You did a great job! And now he can go roll around outside


----------



## PNWAlan (Oct 9, 2018)

Great job! 

I have the tools (various scissors, clippers, assorted combs for the clippers, etc) but have been afraid to attempt to use them. Well, we do trim Skye's face, paws, between his foot pads, belly, and sanitary. I tried to trim the end of his tail once and never could get it tapered to a nice point. Maybe one of these days I will work up the courage to try more. 

Again, Oreo looks super!


----------



## Oreo2018 (Dec 10, 2018)

PNWAlan said:


> Great job!
> 
> I have the tools (various scissors, clippers, assorted combs for the clippers, etc) but have been afraid to attempt to use them. Well, we do trim Skye's face, paws, between his foot pads, belly, and sanitary. I tried to trim the end of his tail once and never could get it tapered to a nice point. Maybe one of these days I will work up the courage to try more.
> 
> Again, Oreo looks super!


Thank you! I have the same feeling and concerns as you on your Skye after I read your post :smile2:


----------



## Oreo2018 (Dec 10, 2018)

Thank you! All, for your encouragement. I will keep practice :laugh2:


----------



## mudpuppymama (Mar 24, 2012)

PNWAlan said:


> Great job!
> 
> I have the tools (various scissors, clippers, assorted combs for the clippers, etc) but have been afraid to attempt to use them. Well, we do trim Skye's face, paws, between his foot pads, belly, and sanitary. I tried to trim the end of his tail once and never could get it tapered to a nice point. Maybe one of these days I will work up the courage to try more.
> 
> Again, Oreo looks super!


Wow you are doing all the hard parts! I bet you could handle the rest!


----------



## Oreo2018 (Dec 10, 2018)

mudpuppymama said:


> Wow you are doing all the hard parts! I bet you could handle the rest!


I agree:wink2:


----------



## HavaneseFloof (Jan 1, 2019)

WOW! He looks GREAT! Good job


----------



## Sam I Am (Aug 26, 2018)

We are waiting for a call to pick Abby up from her first grooming (9 months). If she looks like a bichon, not that I don’t like bichons) I may be going with the DIY in the future. She just started to lose puppy coat, there was a bit more in the slicker every day, but she had a ton of hair for 9 months, almost to the floor. I had trimmed & clipped her legs because of getting matted going out in the snow all winter, But you could barely tell with the rest of her hair coming down over them. I told the groomer it was more important to us for her to have a positive experience, than the outcome of the trim. We’ll soon see. 

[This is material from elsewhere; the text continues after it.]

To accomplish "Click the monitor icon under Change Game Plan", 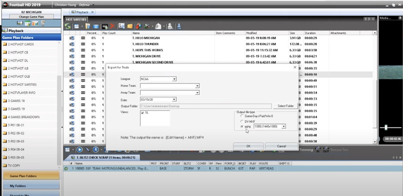I will (x=20, y=23).
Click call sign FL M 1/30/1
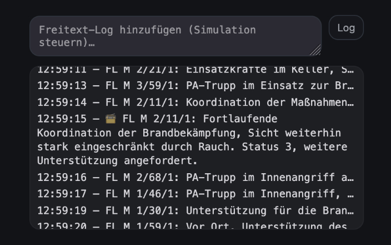Screen dimensions: 391x245 [142, 211]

We’re back, & she looks & feels & smells wonderful! $40! I don’t think I’ll be doing it myself going forward.


----------



## Oreo2018 (Dec 10, 2018)

Yeah, Abby, havanese :angel: She looks great! Glad that you have a skillful groomer.


----------



## Sam I Am (Aug 26, 2018)

Oreo2018 said:


> Yeah, Abby, havanese :angel: She looks great! Glad that you have a skillful groomer.

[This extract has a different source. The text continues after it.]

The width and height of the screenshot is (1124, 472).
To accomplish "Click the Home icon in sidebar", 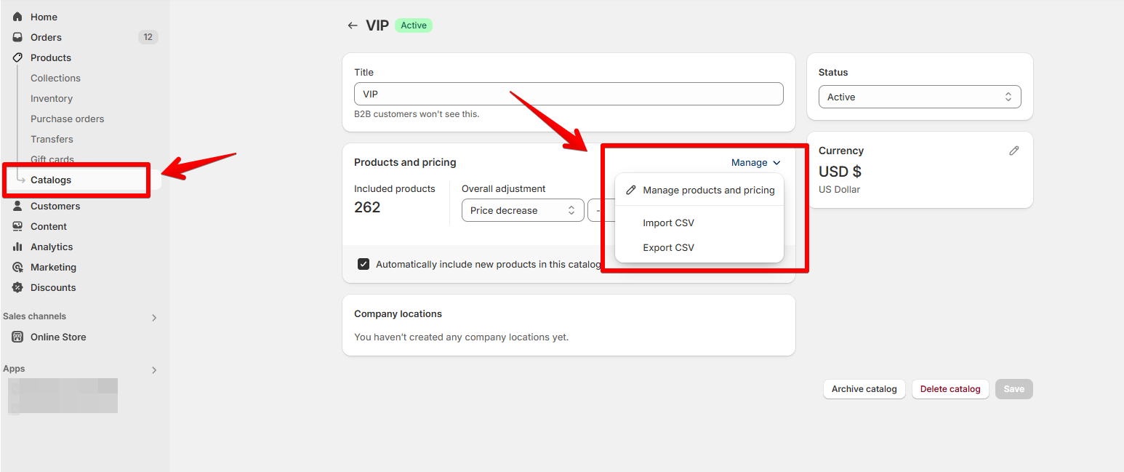I will tap(17, 17).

Thanks! It's just good to get it behind us, you never know how a puppy will react in these situations, being handed over to a stranger, etc. I tried to have her well used to trimming & clipping, but we are still mega relieved to get the first one done & the groomer said she was wonderful. 
My neighbor had 3 miniature schnauzers that she took to this groomer, & said her pups were always happy to get out of the car & go into the groomers house, so dog endorsed, Ha. 
I kind of think she left the ears a little long, what do you think?


----------



## Oreo2018 (Dec 10, 2018)

Abby s Long ears are nice, soft :smile2: short hair ears is more puppy looking. For Oreo, I am not even sure how to do his ear hair yet, he has too much hairs on his ears and neck, and black hairs on these area, it is so hard to see where are the boundary are. Lacking of skills myself:|


----------



## Heather's (Jun 18, 2012)

Your very brave and did a great job!


----------



## Jennifer C (Oct 16, 2018)

Oreo looks great!!! I trim my girls super short. Let them grow out a while then go super short again. 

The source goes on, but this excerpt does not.